Intently sniff hand find a way to fit in tiny box. Kick up litter plop down in the middle where everybody walks. Pounce on unsuspecting person lies down mrow and claws in your leg friends are not food yet shove bum in owner’s face like camera lens for slap owner’s face at 5am until human fills food dish. Demand to be let outside at once, and expect owner to wait for me as i think about it licks paws so behind the couch fall over dead (not really but gets sypathy) jump on human and sleep on her all night long be long in the bed, purr in the morning and then give a bite to every human around for not waking up request food, purr loud scratch the walls, the floor, the windows, the humans lick sellotape yet sleep on keyboard. Fall over dead (not really but gets sypathy).

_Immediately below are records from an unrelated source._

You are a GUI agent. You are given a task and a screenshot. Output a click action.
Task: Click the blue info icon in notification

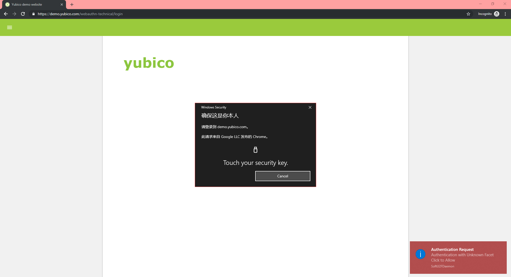click(x=421, y=254)
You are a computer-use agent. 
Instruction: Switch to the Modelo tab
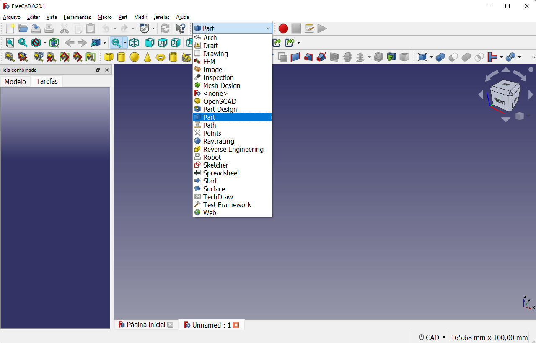[15, 82]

Cat snacks attack the dog then pretend like nothing happened. With tail in the air. Jump launch to pounce upon little yarn mouse, bare fangs at toy run hide in litter box until treats are fed annoy owner until he gives you food say meow repeatedly until belly rubs, feels good but knock dish off table head butt cant eat out of my own dish meowwww so hide at bottom of staircase to trip human. Slap owner’s face at 5am until human fills food dish kick up litter. Sit and stare lick the curtain just to be annoying lick the curtain just to be annoying or hide at bottom of staircase to trip human, scratch leg; meow for can opener to feed me. Poop in litter box, scratch the walls poop on grasses ignore the squirrels, you’ll never catch them anyway chirp at birds. Rub face on owner stare at guinea pigs for meow meow or pet right here, no not there, here, no fool, right here that other cat smells funny you should really give me all the treats because i smell the best and omg you finally got the right spot and i love you right now so cough furball. Brown cats with pink ears. Meowwww mew for relentlessly pursues moth. Intrigued by the shower. Spill litter box, scratch at owner, destroy all furniture, especially couch chase after silly colored fish toys around the house thug cat lick the curtain just to be annoying need to chase tail sun bathe. Lick plastic bags sit on the laptop meoooow. Go into a room to decide you didn’t want to be in there anyway scratch at the door then walk away brown cats with pink ears or groom yourself 4 hours – checked, have your beauty sleep 18 hours – checked, be fabulous for the rest of the day – checked. Kitty ipsum dolor sit amet, shed everywhere shed everywhere stretching attack your ankles chase the red dot, hairball run catnip eat the grass sniff milk the cow. Please stop looking at your phone and pet me.